FACT-CHECKING: Leftist Dem Senator Mocks AOC’s ‘Green New Deal’ With One Remark

On Thursday, Senator Mazie Hirono (D-HI), who is no slouching leftist herself, (witness her attacks on judicial nominees for having religious Christian views) permitted her mind to contemplate reality for a moment as she examined the “Green New Deal” offered by Rep. Alexandria Ocasio-Cortez. That perusal stimulated Hirono enough to acknowledge an obvious problem with the deal’s apparent insistence on phasing out air travel: Hirono reportedly said, “That would be pretty hard for Hawaii.”

On Thursday morning, Ocasio-Cortez released an overview of her new plan which stated, “Totally overhaul transportation by massively expanding electric vehicle manufacturing, build charging stations everywhere, build out high- speed rail at a scale where air travel stops becoming necessary, create affordable public transit available to all, with goal to replace every combustion-engine vehicle …”

Hawaii, lying in the Pacific Ocean, rests approximately 2500 miles from the coast of California. A commercial flight takes roughly six hours to travel from California to Hawaii; a normal cruise line takes four days. A motor boat can take up to two weeks.

Since we’re examining travel time, how long does it take to travel by air from New York to Europe? London, for example? 7.5 hours. When the trip is reversed, it’s roughly 8.5 hours. By ship? From New York to London, roughly six or seven days.

Thus eliminating air travel isn’t just bad for tourism, which would deeply hurt Hawaii, but items being shipped from overseas would take astronomically more time to reach the U.S.

As Quartz reported in 2013:

Despite the fact that air shipment costs 6.5 times as much as sea freight, about one-third of U.S. imports by value entered the country on a plane and about two-thirds left that way, and those proportions are increasing: Global usage of air cargo grew 2.6 times faster than ocean cargo between 1965 and 2004, according to analysis by economist David Hummels.

You probably know how the cargo container changed the world, acting as a force multiplier for the global shipping industry. But more recent trends have made time more important. One is that, dollar for dollar, traded goods are getting lighter. Another is just-in-time manufacturing, where components spread across international supply chains have to arrive at factories when they are needed; if they are late, facilities can stand idle and productivity stops.
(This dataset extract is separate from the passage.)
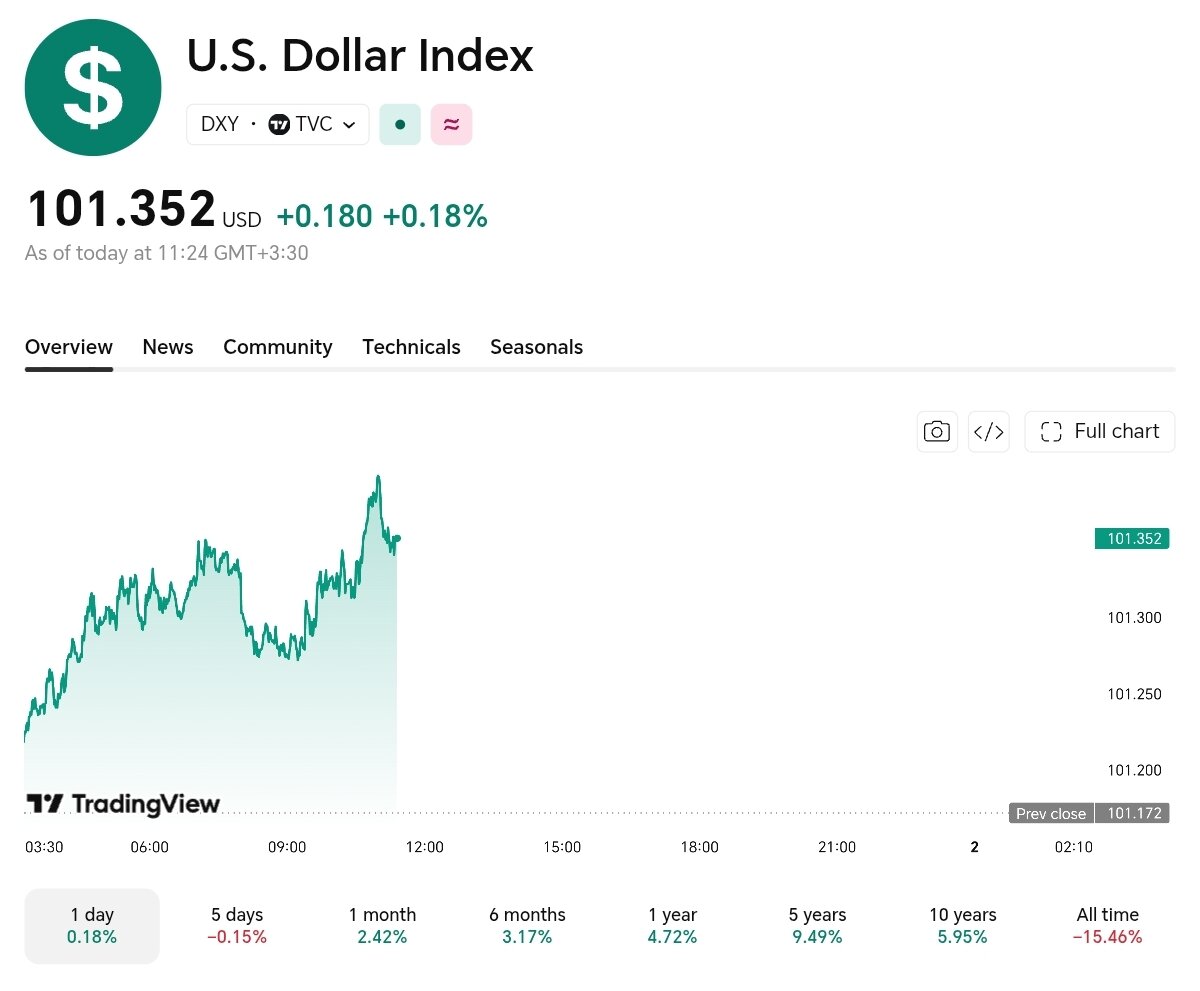Select the All time range

[x=1107, y=926]
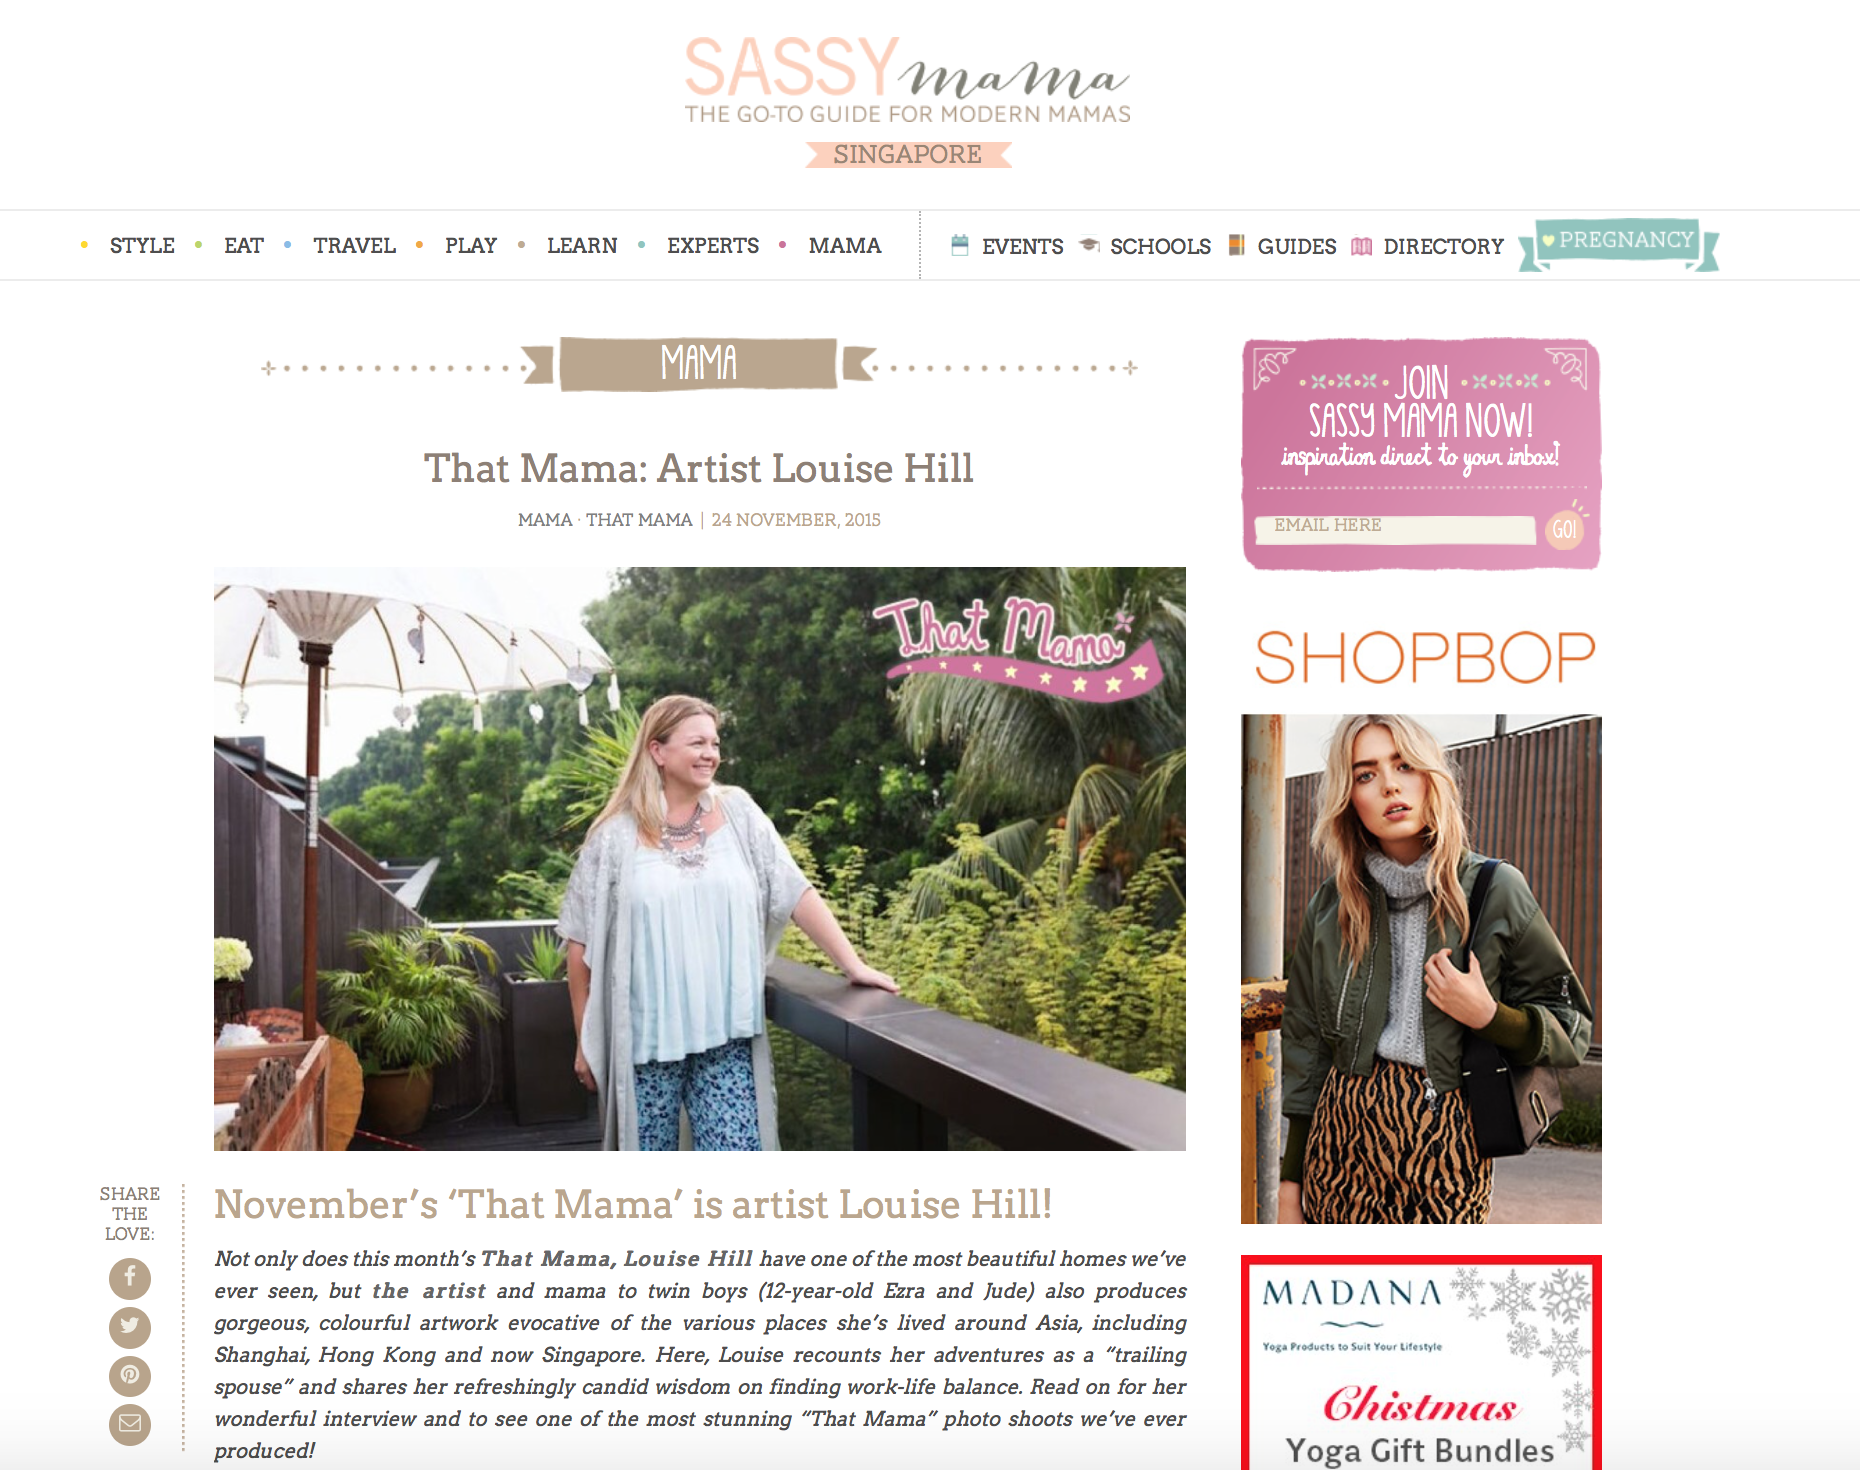This screenshot has height=1470, width=1860.
Task: Share article via Twitter icon
Action: (130, 1327)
That’s likely why 41% of trade identified as components is shipped through the air.

The Air Transport Action Group added some more facts:

The air transport industry generates a total of 29 million jobs globally. 5.0 million direct jobs. The airline and airport industry directly employ 4.3 million people globally. The civil aerospace sector (manufacture of aircraft systems, frames and engines, etc.) employs 730,000 people. 5.8 million indirect jobs through purchases of goods and services from companies in its supply chain. 2.7 million induced jobs through spending by industry employees. 15.5 million direct and indirect jobs through air transport’s catalytic impact on tourism. Some 6.7 million direct tourism jobs are supported by the spending of international visitors arriving by air.